Es sabido que las alianzas o coaliciones entre los partidos políticos, responden a una serie de condiciones coyunturales cuyo interés supremo se supone debe ser el bienestar social, para lo cual es necesario entonces que, de preferencia, exista una afinidad ideológica que les permita argumentar una plataforma electoral creíble. Desafortunadamente, esta condicionante ha sido sacrificada por un pragmatismo político donde el único fin es acceder o arrebatar el poder.
En la constitución de una alianza, los acuerdos se traducen en incentivos (colectivos o individuales) que representan una moneda de cambio para garantizar la mayor participación posible de sus respectivos militantes y simpatizantes. Este escenario se da generalmente bajo acuerdos cupulares que irremediablemente conduce a la inconformidad y hasta a la sublevación de algunos de sus militantes.
Lo anterior puede representar para los inconformes un beneficio individual; sin embargo, para que éste pueda ser explotado, se requiere necesariamente de una base moral lo suficientemente sólida como para conseguir un respaldo que les dé legitimación social. De lo contrario, quien se arropa bajo esa investidura de insurrección o rebeldía, puede quedar expuesto y dejar al descubierto sus malsanas intenciones.
En esta tesitura encontramos a quienes suelen abandonar las siglas partidistas de toda su vida, esas mismas que les dieron cobijo y los llevaron a ocupar posiciones privilegiadas. De ahí que resulta vergonzoso ver a algunos políticos renegando de su militancia y emigrando sin mayor pudor a otras opciones, en donde incluso hay quienes quieren entrar con calzador y lo hacen enfrentando un rechazo generalizado.
A esos políticos (unos experimentados y otros no tanto) hay que tenerles muchas reservas, pues es claro que si algo los mueve es ante todo un interés muy personal y una ambición desmedida, motivaciones que son precisamente las que ya no queremos que sigan vigentes en una ya de por sí muy desacreditada actividad política. Habrá que estar muy pendiente para poder identificarlos…cosa sencilla además, pues sólitos se evidencian.
ZANCADILLA A UNA ASPIRANTE.- Dentro de la pasarela en la que se convirtió el registro de pretensos por la candidatura de Morena a la gubernatura de nuestra entidad, lo que causó extrañeza fue que aun cuando se abrió o democratizó el proceso, permitiendo la inscripción de un número inesperado de aspirantes, hubo una acción que de tan absurda derivó en una rudeza innecesaria contra una de sus militantes.

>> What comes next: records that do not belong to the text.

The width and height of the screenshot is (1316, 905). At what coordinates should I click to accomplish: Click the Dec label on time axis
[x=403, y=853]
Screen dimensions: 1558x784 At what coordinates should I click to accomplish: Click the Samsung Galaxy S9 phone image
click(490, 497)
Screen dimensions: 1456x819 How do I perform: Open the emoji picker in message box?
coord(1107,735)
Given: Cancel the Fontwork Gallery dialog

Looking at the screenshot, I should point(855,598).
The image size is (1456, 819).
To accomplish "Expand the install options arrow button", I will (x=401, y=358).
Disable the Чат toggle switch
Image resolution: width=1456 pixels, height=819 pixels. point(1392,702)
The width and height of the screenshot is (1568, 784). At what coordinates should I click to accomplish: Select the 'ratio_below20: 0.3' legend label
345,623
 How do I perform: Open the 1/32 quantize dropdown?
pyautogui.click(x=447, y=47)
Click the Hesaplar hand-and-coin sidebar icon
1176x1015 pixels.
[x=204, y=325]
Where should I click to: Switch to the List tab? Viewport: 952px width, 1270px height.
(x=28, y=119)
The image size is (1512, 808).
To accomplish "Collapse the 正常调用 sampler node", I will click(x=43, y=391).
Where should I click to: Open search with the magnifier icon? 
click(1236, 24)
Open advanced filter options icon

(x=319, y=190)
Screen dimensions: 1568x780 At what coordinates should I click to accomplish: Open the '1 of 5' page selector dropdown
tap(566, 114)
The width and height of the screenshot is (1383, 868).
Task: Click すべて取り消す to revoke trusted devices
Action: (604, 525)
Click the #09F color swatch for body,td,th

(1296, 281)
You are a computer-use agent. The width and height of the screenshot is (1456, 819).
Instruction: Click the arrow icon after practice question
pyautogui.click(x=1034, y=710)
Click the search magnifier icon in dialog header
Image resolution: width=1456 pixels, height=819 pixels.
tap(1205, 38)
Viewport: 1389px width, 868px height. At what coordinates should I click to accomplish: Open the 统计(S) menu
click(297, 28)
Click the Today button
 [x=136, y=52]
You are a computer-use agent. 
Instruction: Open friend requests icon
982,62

Me refiero a la diputada local Beatriz Adriana, a quien se le trató de impedir su registro con el pretexto de no encontrarse dentro del padrón de dicho instituto político. No sé si fue por dolo u omisión, pero esa intención definitivamente manchó el proceso, sobre todo cuando se le dio entrada a otro aspirante a quien recordaremos que fue exhibido como militante del PRI en una fecha posterior a la que se supone (según él) ingreso a Morena. Lo bueno fue que finalmente fue aceptado su registro y con ello Morena manda una señal de apertura y reconocimiento a sus verdaderos militantes.
LO GRITA A LOS CUATRO VIENTOS.- Por último y como parte del análisis y valoración que como electores debemos hacer de los hechos que marcan la agenda política preelectoral, destaca la declaración hecha por el Dip. Sergio Jacobo Gutiérrez, quien no sólo es el Coordinador de la fracción priista en el Congreso, sino que también lo hemos visto recorriendo todo el Estado en su calidad de Presidente de la Fundación Colosio A.C.
El Dip. Jacobo, quien es además un reconocido académico no sólo en Sinaloa, sino allende sus fronteras, declaro fuerte y recio que su partido “tiene todas las condiciones para ganar las próximas elecciones en la entidad”, incluso fue más allá y sentenció que “debido a la intensa dinámica de trabajo que ha desplegado el PRI por cada rincón de Sinaloa, están convencidos y motivados para poder obtener el triunfo con o sin alianzas”.
Lo dicho por Sergio Jacobo no podemos tomarlo como una simple afirmación temeraria o de triunfalismo sin sustento, pues además del trabajo de gestoría social que la maquinaria priista ha reforzado en estos tiempos de pandemia, algo que ha sido bien recibido por los simpatizantes de ese partido y por la población en general, es el trabajo de consulta social que han venido realizando para elaborar una plataforma electoral realista y objetiva.
Eso será a final de cuentas uno de los elementos más importantes para sustentar una posible alianza o, simplemente, para que sus candidatos puedan abanderar las verdaderas necesidades que tenemos los sinaloenses.